My Hardest Bug - ttsiodras
http://www.peterlundgren.com/blog/my-hardest-bug/
======
daly
IBM OS gets loaded into memory which the hardware marked as "read-only".
However, a bad bit in the memory caused a change which caused the hardware to
mark the page as "dirty" so it got paged out with the failed bit copied into
the disk image... The OS took "core dumps", leaving a pile of paper with a
binary printout of all 16Mbytes of memory at my door, because core dumps
automatically printed. Paper piles every day. It was a long week.

PL/I had a language feature to copy-by-name from one record to another record.
However, it didn't work as advertised and the only way to find it was from
core dumps. A grant-funded project was failing.

The IBM 370 wouldn't boot up for 3 days. It turned out that the 3270 display
controllers on channel 0 were causing a fault at power-up (found only after we
flew in one of the designers). It turned out that the hardware maintenance
guys were swapping boards between the dozens of controllers but the
controllers were at different levels of "yellow wire patches" so they were not
compatible. So 72 programmers (who shared the machine) did nothing for 3 days.

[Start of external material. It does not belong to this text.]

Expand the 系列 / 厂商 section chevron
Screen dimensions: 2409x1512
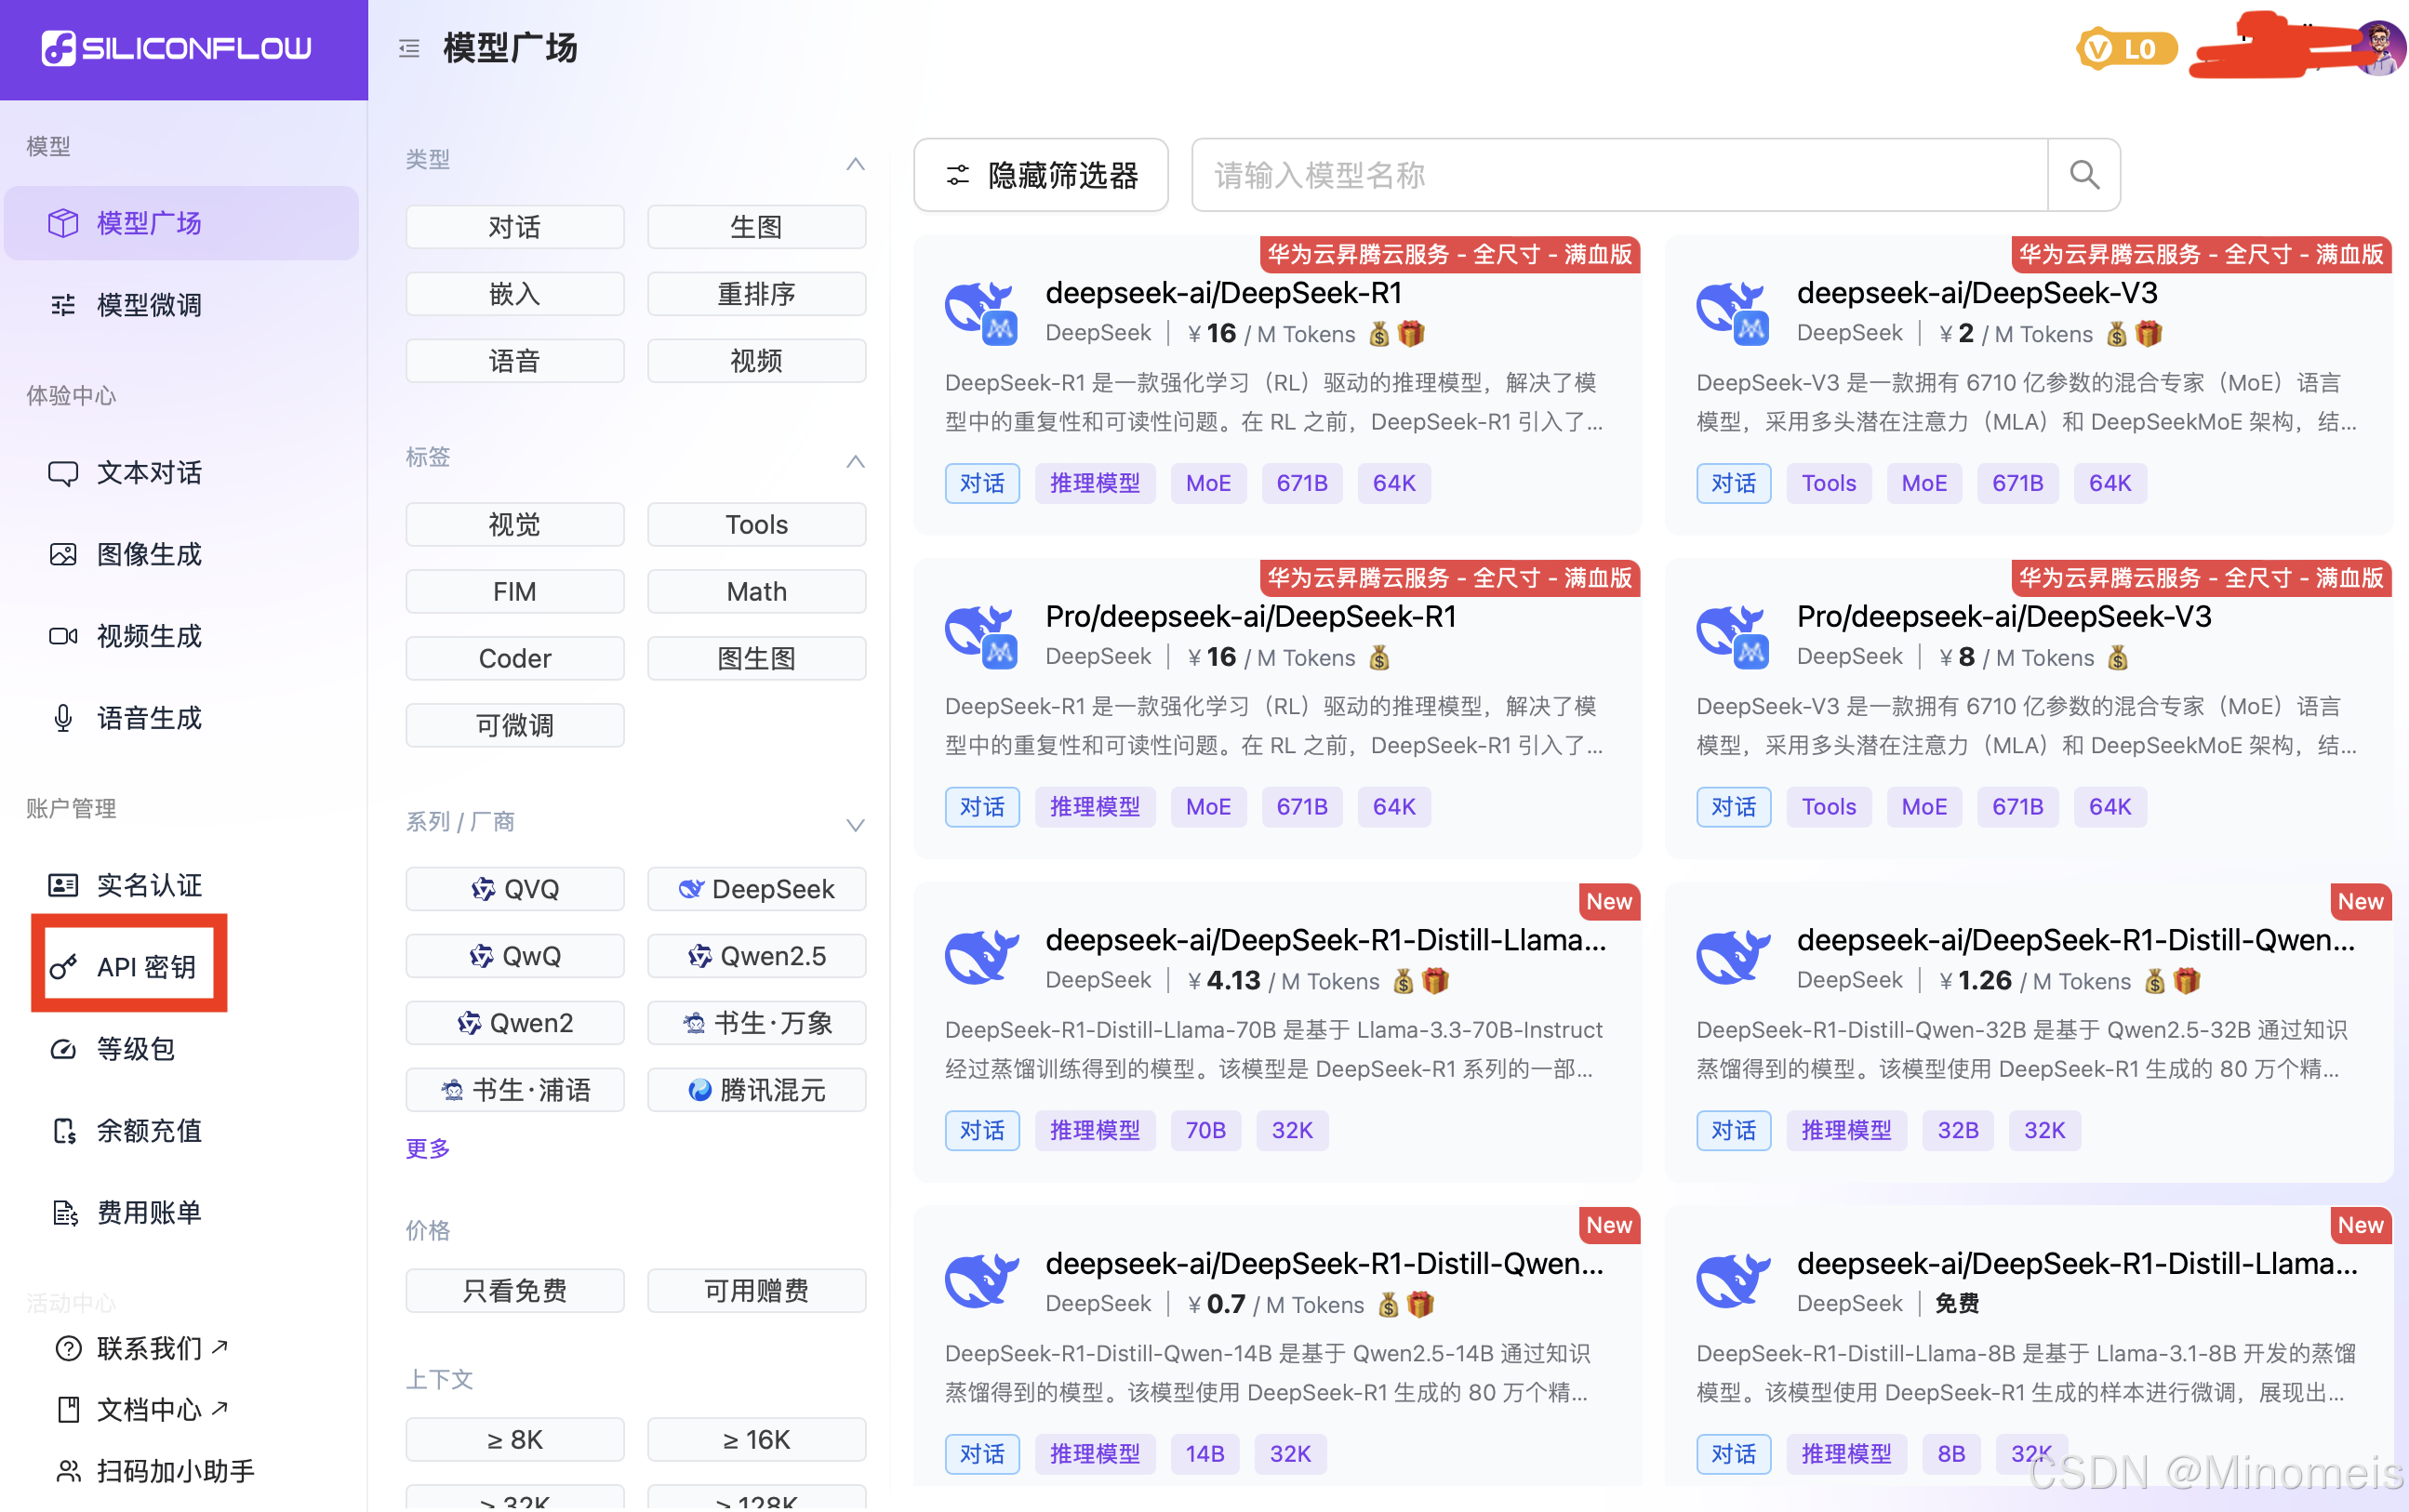click(855, 824)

Back in the 1970s I hooked a Unimate robot to a PDP 11/03 which caused the PDP
to freeze. Turns out there was a "ground loop" (electrical fault) that caused
the PDP backplane to carry 440V rather than 5V. It takes a long time to decide
to check voltage levels on a backplane.

Our Robot control board required a "useless read" to initialize the board. The
data was garbage so the result was ignored. All following reads were valid.
But it didn't work. The hardware guy swore we were not doing the initialize
read. I showed him the code. We finally put a scope on the wires to settle it.
The software was NOT doing the initial read, despite what the code said. Turns
out the new Bliss optimizing compiler decided it could remove the read because
the result was never used.

My paper tape failed to load from the TTY just before we were going to demo
for our major customer. Turns out the memory address control chip died.
Fortunately Radio Shack had the chip and a de-soldering gun so we replaced the
chip and it worked.

There were SO many more... Except for the last one, they cost me several days
of "being in the hot seat".

A subtle bug can ruin your whole day.